Part 6: when love calls she to be a selfish girl

534 85 72
                                    

“Jadi, bagaimana hari ini?”

Fira memiringkan kepala. Kurang paham maksud pertanyaan dari gadis yang sedang mengeringkan rambutnya itu. Matanya melihat ke arah cermin, Fira bisa melihat Fara dari sana. Setelah beberapa detik, Fira baru ingat lalu menggeleng kecil. “Tidak ada.”

Tangan Fara berhenti sebentar. Gadis dengan rambut lurus tergerai sepinggang itu mengerucut bibir kurang suka, “Aku sudah memberi kalian ruang! Kenapa kakak tidak mendekati Faiz?”

Fira tidak membalas dan memilih menutup mata. Dia biarkan adiknya itu mendumel tepat di belakangnya. Kalau diingat-ingat lagi, ini hari Rabu--yang berarti jadwal Fira untuk mendekati Faiz. Namun, seperti yang pernah ia katakan dulu, Fira sama sekali tidak tertarik untuk memperjuangkannya. Terlalu merepotkan, dan lagi, memang apa yang bisa Fira lakukan?

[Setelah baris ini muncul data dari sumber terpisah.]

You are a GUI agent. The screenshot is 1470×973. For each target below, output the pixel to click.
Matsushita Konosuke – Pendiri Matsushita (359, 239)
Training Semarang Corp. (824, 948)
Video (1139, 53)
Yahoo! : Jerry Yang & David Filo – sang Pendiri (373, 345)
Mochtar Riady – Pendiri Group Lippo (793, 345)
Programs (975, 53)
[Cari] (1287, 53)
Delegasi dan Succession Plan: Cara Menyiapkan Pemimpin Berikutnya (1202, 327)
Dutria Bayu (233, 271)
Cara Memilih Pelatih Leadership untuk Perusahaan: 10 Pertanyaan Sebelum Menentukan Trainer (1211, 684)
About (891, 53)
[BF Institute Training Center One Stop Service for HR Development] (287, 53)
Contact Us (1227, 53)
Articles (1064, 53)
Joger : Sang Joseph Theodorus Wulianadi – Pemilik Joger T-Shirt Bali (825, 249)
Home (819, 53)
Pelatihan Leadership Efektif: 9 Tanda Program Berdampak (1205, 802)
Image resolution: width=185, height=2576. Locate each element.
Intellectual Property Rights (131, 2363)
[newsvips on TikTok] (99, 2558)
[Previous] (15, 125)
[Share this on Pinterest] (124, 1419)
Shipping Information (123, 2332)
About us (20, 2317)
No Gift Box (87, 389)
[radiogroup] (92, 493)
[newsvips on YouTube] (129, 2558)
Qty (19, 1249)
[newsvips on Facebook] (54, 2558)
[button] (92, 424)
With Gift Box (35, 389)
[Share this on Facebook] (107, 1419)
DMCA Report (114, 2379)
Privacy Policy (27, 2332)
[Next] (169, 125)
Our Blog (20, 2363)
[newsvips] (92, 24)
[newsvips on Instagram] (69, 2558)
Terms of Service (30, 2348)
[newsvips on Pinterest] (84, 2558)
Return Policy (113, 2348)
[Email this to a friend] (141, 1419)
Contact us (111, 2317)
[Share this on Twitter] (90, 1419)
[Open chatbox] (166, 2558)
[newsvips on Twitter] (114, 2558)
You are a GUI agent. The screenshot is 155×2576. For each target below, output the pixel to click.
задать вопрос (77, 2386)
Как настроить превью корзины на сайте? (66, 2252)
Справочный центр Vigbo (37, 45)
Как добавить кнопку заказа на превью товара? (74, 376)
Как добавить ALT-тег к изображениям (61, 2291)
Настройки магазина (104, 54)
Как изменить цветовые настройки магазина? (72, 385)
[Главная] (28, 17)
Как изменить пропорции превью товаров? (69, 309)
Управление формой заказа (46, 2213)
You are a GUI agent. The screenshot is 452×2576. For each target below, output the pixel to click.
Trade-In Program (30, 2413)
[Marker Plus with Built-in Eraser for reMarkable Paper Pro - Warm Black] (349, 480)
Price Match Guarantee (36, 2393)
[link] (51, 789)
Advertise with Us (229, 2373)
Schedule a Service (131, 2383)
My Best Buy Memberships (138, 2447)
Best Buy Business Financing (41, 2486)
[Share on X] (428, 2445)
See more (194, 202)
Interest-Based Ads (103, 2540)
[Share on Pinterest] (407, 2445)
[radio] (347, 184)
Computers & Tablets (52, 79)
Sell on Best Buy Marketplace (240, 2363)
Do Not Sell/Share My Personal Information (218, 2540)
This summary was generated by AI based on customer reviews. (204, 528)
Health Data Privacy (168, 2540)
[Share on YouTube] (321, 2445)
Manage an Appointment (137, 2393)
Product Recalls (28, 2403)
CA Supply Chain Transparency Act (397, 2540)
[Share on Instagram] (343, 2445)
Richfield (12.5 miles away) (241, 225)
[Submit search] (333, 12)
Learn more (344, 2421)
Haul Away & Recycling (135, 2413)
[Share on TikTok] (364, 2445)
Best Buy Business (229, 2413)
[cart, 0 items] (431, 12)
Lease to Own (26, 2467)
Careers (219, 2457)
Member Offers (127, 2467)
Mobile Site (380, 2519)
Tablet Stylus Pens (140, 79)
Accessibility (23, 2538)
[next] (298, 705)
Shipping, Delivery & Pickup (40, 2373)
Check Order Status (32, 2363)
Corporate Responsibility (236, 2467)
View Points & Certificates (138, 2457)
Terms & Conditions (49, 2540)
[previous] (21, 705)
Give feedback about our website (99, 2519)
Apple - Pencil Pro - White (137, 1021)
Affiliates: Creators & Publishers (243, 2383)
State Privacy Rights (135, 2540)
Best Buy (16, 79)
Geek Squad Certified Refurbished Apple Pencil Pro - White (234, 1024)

Memperjuangkan untuk hidupnya sendiri saja dia kesusahan. Dan lagi ... Fira terdiam. Mengingat kejadian tadi siang saat tiba-tiba Afandi datang dengan membawa kabar yang sama merepotkannya dengan perjanjian itu.

Fira mengerut dahi, matanya masih betah tertutup. Entah mengapa hidupnya jadi begitu merepotkan akhir-akhir ini. Mungkinkah ini karma karena Fira hanya bermalas-malas seumur hidupnya? Ah, tolong. Paling tidak Fira masih menjalankan tugasnya sebagai pelajar! Kalau memang karma, seharusnya diberikan pada yang lebih berhak. Fira mendumel dalam diam.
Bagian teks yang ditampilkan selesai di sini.